Das alles täusche aber nicht darüber hinweg, dass insbesondere in den sozialen Medien nach wie vor gegen Menschen anderen Glaubens, seien es Muslime oder Juden, gehetzt oder zu Gewalttaten aufgerufen wird. Und was noch schwerer wiege, sei die wachsende Zahl der Anschläge gegen Kirchen, Moscheen und Synagogen. „In Reinickendorf brannte 2018 die Koca Sinan Moschee. Die Täter wurden meines Wissens bis heute nicht ermittelt“, sagt Hille-Ewers. „Angriffe auf Menschen und Gotteshäuser, egal welcher Glaubensrichtung, verletzen nicht nur die betroffenen Menschen, sondern uns alle“, erklärt sie.
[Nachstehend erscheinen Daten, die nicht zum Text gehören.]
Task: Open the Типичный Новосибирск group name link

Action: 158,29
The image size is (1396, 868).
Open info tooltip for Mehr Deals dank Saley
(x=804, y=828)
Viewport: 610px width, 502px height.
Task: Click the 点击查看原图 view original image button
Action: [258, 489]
„Eine Gesellschaft in der Menschen aller Religionen ihren Glauben nicht mehr ohne Angst leben können, hat versagt. Daher meine Bitte an alle: Lasst nicht zu, dass unsere Gesellschaft sich spaltet, lasst nicht zu, dass die Religionen gegeneinander ausgespielt und verunglimpft werden. Geht mit gutem Beispiel voran, damit wir gemeinsam in Frieden und Toleranz leben können.